Kernel operators on AL-spaces Let $E$ be an AL-space. For simplicity $E=L_{1}(X,\Sigma,\mu)$, where $(X,\Sigma,\mu)$ is a strictly localizable measure space. Let $T:E\rightarrow E$ be a bounded kernel operator on $E$ with measurable kernel $K$ defined on the product measure space $(X\times X,\Sigma\otimes\Sigma,\mu\otimes\mu)$. So $Tf(y):=\int_{X}K(x,y)f(x)d\mu(x)$. Can the closure of the range of $T$ be embedded into a sublattice $L$ of $E$, where $L$ is isometric to some $L_1$ space with $\sigma$-finite measure.

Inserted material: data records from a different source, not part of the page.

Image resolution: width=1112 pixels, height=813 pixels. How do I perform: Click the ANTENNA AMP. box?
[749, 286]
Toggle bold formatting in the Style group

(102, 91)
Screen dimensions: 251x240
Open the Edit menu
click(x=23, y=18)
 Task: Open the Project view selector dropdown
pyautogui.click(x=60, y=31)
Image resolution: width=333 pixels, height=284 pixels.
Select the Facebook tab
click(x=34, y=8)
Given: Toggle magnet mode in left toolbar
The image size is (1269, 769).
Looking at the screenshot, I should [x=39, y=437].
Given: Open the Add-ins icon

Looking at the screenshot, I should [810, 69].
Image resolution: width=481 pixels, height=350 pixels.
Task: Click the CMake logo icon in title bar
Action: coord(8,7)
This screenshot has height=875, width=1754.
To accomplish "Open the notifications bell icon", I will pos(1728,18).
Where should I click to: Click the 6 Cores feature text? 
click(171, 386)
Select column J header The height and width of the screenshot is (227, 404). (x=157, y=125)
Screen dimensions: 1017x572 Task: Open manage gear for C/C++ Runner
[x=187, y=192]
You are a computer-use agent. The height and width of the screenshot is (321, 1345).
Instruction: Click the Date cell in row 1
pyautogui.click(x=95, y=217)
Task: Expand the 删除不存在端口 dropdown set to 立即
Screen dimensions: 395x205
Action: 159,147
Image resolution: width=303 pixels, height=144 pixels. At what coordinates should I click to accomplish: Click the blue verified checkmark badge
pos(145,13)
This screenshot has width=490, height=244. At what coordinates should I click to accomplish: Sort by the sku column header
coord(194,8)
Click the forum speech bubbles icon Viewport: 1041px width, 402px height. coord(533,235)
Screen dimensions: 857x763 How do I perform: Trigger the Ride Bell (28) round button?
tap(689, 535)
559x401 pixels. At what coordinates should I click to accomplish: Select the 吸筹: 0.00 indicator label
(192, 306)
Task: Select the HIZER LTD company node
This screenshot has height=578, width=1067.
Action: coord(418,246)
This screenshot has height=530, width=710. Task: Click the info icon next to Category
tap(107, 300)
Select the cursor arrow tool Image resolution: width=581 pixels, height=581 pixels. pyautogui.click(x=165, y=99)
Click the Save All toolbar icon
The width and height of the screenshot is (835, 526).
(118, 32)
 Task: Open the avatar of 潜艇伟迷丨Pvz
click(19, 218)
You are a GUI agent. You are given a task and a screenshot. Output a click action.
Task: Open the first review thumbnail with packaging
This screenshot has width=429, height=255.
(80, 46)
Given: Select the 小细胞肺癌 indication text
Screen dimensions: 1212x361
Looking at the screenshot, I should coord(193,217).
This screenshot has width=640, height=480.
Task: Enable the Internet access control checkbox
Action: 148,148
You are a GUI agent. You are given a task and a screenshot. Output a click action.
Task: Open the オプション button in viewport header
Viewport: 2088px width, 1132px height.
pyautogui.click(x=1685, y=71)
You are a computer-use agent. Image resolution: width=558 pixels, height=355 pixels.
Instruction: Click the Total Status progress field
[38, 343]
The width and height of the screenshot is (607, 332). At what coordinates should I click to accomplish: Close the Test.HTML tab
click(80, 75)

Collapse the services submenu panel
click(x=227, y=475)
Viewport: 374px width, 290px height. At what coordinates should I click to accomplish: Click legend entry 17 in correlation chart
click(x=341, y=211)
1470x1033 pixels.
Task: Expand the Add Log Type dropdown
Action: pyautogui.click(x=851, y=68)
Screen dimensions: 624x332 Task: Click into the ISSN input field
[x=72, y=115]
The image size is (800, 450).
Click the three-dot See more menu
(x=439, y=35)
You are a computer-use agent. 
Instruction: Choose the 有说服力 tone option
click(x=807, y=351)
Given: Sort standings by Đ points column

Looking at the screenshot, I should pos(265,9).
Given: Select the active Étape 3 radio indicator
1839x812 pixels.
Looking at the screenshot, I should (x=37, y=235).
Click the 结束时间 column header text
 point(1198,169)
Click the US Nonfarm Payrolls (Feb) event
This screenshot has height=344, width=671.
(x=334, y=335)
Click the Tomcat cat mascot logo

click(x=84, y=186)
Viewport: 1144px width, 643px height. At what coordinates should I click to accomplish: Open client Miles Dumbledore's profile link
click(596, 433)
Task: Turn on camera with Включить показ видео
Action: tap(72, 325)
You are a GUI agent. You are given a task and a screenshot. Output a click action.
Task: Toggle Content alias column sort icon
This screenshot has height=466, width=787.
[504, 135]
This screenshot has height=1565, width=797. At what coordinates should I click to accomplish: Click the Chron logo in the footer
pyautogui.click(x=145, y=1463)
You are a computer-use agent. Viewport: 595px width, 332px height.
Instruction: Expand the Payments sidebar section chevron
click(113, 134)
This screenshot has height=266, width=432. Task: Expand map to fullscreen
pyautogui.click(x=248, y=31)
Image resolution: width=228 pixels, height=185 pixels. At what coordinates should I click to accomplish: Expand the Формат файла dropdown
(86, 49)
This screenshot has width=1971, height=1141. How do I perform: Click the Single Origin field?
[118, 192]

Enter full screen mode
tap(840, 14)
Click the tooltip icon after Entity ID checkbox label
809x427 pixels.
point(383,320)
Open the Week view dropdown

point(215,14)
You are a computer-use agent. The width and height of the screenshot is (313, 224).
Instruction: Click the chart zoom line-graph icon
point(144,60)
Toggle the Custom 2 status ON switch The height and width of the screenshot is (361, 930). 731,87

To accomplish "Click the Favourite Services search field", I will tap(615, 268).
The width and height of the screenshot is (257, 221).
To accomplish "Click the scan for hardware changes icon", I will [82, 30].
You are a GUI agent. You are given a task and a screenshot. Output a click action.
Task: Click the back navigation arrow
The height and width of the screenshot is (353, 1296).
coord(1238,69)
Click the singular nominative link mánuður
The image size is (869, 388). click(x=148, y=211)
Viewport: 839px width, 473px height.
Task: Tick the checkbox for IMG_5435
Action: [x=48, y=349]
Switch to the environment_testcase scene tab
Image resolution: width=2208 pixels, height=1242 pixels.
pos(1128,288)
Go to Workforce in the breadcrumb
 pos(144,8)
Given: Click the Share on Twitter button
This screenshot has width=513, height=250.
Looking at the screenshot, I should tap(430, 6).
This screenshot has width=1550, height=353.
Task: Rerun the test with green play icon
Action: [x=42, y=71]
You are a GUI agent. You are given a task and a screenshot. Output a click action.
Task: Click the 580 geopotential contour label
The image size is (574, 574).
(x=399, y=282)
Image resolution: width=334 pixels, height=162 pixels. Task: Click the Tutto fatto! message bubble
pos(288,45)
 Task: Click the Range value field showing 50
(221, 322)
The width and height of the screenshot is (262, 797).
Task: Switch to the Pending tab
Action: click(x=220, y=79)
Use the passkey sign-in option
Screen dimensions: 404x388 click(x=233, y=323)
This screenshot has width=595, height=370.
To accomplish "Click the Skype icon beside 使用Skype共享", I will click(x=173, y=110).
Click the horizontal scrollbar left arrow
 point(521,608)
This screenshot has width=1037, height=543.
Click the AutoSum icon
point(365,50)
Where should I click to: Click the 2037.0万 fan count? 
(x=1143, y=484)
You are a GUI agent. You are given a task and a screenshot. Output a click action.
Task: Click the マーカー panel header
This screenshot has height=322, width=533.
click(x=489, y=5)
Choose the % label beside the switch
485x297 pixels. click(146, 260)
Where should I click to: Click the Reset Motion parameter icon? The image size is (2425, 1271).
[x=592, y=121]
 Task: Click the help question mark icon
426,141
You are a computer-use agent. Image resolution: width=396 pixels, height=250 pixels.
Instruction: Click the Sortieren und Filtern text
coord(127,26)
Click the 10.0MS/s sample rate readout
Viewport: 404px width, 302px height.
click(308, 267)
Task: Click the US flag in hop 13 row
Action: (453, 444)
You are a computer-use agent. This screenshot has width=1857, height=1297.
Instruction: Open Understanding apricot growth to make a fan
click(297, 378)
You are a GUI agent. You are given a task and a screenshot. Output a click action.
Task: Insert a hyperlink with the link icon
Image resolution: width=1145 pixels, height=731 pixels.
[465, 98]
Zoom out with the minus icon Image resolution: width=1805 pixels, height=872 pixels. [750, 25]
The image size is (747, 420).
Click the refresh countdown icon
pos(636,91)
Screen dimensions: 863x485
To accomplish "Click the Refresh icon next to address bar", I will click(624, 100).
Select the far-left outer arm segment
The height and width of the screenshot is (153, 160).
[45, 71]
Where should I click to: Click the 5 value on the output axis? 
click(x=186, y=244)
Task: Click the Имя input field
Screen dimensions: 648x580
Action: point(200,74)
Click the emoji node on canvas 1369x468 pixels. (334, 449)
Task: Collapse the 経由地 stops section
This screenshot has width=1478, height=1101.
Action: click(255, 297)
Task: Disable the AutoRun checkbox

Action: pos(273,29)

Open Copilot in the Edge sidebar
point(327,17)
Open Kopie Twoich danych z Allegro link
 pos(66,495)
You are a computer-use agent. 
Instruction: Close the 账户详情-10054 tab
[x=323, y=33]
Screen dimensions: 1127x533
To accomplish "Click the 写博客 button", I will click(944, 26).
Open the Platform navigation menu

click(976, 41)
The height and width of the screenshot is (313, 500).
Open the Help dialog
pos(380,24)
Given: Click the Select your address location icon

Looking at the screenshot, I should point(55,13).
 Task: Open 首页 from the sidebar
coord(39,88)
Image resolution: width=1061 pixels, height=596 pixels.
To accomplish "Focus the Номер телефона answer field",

 A: Your question is equivalent to asking whether $T$ has separable range. Indeed, separable subspace of a Banach lattice generates a separable sublattice.
This is indeed so, when $T$ is compact. Integral operators defined w.r.t. $\sigma$-finite measures are compact but in general they need not be (however this does not immediately ruin having potentially separable ranges).
Since you ask for strictly localisable measure spaces that behave very much as $\sigma$-finite ones, perhaps Lemma 3.3 here may help you. Then, by Lemma 4.1 such an integral operator is compact as long as certain tightness condition is satisfied.
A: The answer to that question is true for weakly compact operators $T:E\rightarrow E$, . This can be seen by the following observation: Let $(X_{i})_{i\in I}$ be a partition of $X$, where $I$ is some index set. Consider now $P_{i}:L_{1}(X)\rightarrow L_{1}(X_{i})$ is the canonical Projection onto.
Suppose now that $P_{i}(R(T))\cap L_{1}(X_{i})\neq\{0\}$ for uncountable many $i$ say for simplicity again $I$. Then choose $g_{i}$ and $||f_{i}||=1$ such that
$g_{i}=P_{i}Tf_{i}$. The set $T(B_{E})$ is weakly compact and hence equivalently uniformly integrable in the sense of Fremlin, see measure theory band 2, 246A, p. 185. (A set $W\subset E$ is uniformly integrable if for every $\varepsilon$ we can find a set $B\in\Sigma$ of finite measure and $M\geq0$, such that $\int_{X}(|f|-M\chi_{B})^{+}\leq\varepsilon$ for all $f\in W$. Now the set $\{g_{i}:i\in I\}$ is also uniformly integrable and hence weakly compact.  This follows from the simple fact that
$|g_{i}|\leq P_{i}|Tf_{i}|\leq |Tf_{i}|$. Since all $g_{i}$ have disjoint support, we see that $\overline{span}\{g_{i}/||g_{i}||\}=l_{1}(I)$. Hence $l_{1}(I)$ would be a weakly compact generated space for uncountable $I$, which is a contradiction. From this it follows that the range of $T$ is contained for countable many $i$. Hence it is contained in some $\sigma$-finite $L_1$-space.
Further remarks: There is an operator from $l_{1}(I)$ into $l_{2}(I)$ with non-separable range. Since $l_{2}(I)$ can be embedded into $L_{1}([0,1]^{I})$,( see Lacey,The ismometric theory of classical banach spaces, Thm 12, chapter 5 ) isometrically, there is an operator  from $l_{1}(I)$ into $L_{1}([0,1]^{I})$ weakly compact with non-separable range. Now every weakly compact operator from an AL-space into itself is a kernel operator, see Fremlin, band 3, p. 469, 376P. So the question above is not equivalent for asking if any kernel oprator has separable range.